# [ACTIVITY]
Using the listing that follows, filter out every line lacking the string "computer" and return the rest.

[[ INFORMATION open ]]

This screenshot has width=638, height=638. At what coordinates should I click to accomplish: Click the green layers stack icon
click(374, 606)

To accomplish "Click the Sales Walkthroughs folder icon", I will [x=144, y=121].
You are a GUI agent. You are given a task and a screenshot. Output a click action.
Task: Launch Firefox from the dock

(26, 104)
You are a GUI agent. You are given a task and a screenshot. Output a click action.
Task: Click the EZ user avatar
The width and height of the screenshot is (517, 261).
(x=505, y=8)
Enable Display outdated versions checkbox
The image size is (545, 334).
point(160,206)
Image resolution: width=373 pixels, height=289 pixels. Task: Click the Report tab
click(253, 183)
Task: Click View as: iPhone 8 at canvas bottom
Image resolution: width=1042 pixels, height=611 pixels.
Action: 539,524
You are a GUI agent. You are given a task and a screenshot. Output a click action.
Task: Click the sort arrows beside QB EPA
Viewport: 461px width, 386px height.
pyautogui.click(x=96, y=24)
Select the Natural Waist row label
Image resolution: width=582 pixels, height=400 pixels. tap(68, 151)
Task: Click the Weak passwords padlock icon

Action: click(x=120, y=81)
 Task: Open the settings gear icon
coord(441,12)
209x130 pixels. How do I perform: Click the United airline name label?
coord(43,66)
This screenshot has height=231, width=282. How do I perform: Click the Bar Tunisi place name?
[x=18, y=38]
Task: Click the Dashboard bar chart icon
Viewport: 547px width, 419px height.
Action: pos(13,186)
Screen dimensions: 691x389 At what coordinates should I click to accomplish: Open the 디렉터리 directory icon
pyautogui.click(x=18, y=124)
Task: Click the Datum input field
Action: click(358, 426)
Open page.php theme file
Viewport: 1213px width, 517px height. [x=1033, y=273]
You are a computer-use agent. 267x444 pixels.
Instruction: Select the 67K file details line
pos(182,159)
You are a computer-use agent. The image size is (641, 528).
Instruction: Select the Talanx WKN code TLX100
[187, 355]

[[ INFORMATION closed ]]

# [YOUR RESPONSE]
You are a computer-use agent. 267x444 pixels.
You are a computer-use agent. The image size is (641, 528).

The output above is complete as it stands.